● **What you are asked to do**
One line at a time, check the entries below for the word "color", and copy each line that has it.

Data entries:
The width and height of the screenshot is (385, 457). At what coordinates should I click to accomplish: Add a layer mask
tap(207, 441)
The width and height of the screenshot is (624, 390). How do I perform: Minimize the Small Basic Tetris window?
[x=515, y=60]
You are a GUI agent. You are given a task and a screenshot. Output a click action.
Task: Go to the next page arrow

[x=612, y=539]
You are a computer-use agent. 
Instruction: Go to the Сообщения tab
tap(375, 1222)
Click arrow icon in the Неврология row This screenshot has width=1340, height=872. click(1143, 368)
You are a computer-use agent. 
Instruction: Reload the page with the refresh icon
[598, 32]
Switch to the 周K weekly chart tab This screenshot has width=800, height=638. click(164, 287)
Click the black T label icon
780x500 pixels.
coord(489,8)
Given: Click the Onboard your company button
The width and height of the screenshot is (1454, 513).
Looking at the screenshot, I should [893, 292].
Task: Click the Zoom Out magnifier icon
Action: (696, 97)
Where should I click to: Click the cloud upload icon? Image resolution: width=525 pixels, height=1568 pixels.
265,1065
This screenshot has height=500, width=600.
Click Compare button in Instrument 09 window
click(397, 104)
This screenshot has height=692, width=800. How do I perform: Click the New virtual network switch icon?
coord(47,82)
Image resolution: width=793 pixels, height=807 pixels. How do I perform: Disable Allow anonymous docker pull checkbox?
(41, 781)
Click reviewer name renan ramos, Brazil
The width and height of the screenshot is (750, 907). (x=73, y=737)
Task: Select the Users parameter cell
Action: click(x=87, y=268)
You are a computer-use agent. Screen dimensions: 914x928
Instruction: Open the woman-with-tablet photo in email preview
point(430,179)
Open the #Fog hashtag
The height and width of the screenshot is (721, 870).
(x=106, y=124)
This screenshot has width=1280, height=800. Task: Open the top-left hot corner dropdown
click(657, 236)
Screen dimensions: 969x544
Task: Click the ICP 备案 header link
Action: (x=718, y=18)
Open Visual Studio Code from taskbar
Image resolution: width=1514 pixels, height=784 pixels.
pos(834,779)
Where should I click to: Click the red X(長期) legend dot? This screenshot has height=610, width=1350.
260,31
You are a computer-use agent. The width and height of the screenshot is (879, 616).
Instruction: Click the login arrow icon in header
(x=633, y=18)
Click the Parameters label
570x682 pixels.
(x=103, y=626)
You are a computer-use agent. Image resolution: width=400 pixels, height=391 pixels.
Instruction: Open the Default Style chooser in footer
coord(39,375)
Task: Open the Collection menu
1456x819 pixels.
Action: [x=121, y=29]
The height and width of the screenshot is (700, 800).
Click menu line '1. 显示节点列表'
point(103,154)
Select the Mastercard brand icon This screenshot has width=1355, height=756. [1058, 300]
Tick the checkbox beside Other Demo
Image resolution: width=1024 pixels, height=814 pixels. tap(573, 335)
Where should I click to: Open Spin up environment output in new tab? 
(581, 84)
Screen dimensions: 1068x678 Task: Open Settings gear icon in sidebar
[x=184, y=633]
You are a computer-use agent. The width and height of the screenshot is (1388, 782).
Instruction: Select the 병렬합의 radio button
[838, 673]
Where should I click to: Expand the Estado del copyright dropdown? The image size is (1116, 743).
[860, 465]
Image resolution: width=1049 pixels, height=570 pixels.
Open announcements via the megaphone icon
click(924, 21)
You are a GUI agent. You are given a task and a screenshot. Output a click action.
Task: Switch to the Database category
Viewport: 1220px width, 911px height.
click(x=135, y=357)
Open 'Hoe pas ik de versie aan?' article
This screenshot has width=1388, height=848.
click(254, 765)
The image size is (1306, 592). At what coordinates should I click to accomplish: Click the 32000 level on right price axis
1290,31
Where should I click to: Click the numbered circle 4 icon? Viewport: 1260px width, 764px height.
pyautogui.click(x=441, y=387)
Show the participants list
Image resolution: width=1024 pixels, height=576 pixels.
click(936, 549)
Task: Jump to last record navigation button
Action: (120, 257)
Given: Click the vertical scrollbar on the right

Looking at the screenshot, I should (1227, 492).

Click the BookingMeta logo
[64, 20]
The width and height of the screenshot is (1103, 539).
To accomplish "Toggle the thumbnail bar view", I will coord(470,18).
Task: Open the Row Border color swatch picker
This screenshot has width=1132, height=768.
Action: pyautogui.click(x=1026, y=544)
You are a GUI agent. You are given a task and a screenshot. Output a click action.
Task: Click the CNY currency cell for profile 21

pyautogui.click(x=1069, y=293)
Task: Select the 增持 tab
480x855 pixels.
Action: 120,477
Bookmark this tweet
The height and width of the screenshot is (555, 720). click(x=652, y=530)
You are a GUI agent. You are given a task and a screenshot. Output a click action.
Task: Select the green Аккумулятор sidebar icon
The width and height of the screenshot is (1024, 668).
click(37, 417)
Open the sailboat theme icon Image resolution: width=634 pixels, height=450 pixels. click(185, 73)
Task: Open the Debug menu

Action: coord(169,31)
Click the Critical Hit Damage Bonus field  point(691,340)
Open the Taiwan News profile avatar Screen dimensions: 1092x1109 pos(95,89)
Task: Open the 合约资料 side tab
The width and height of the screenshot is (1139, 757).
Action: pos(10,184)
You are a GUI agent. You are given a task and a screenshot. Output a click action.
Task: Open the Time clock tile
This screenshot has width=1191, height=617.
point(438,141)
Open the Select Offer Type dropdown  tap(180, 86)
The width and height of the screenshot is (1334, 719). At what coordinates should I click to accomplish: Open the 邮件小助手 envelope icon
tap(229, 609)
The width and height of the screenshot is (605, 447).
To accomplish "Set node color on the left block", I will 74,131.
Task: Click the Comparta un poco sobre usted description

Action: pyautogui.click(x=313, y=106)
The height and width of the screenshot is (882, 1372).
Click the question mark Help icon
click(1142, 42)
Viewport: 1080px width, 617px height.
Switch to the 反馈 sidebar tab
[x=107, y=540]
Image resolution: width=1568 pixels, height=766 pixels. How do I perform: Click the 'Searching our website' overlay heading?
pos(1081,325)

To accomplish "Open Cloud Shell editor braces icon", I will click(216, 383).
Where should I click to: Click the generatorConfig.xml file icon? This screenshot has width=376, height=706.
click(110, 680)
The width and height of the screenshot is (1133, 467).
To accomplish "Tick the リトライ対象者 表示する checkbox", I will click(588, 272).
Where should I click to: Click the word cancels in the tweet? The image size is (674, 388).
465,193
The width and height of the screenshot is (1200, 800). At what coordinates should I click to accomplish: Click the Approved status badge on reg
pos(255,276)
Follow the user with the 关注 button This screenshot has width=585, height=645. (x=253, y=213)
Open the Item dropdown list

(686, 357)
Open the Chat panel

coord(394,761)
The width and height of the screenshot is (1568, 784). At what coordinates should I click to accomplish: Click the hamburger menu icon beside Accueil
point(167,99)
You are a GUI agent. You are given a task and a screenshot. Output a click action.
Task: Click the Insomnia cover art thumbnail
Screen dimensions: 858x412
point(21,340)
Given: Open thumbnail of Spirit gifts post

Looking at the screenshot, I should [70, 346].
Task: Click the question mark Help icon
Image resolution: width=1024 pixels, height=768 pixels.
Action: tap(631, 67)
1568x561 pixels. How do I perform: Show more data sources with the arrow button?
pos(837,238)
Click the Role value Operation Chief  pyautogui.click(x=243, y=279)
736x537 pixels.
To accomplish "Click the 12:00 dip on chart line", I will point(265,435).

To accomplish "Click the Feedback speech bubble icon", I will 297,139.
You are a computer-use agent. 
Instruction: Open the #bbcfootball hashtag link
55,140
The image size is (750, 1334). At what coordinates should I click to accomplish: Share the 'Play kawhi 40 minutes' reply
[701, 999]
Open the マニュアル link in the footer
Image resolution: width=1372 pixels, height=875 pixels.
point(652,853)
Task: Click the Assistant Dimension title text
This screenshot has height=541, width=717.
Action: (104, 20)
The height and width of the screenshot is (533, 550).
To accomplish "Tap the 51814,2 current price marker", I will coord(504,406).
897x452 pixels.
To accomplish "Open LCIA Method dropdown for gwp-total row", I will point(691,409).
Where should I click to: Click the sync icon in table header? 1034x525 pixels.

● **Solution for this task**
Task: Open the Row Border color swatch picker
To accomplish "Set node color on the left block", I will 74,131.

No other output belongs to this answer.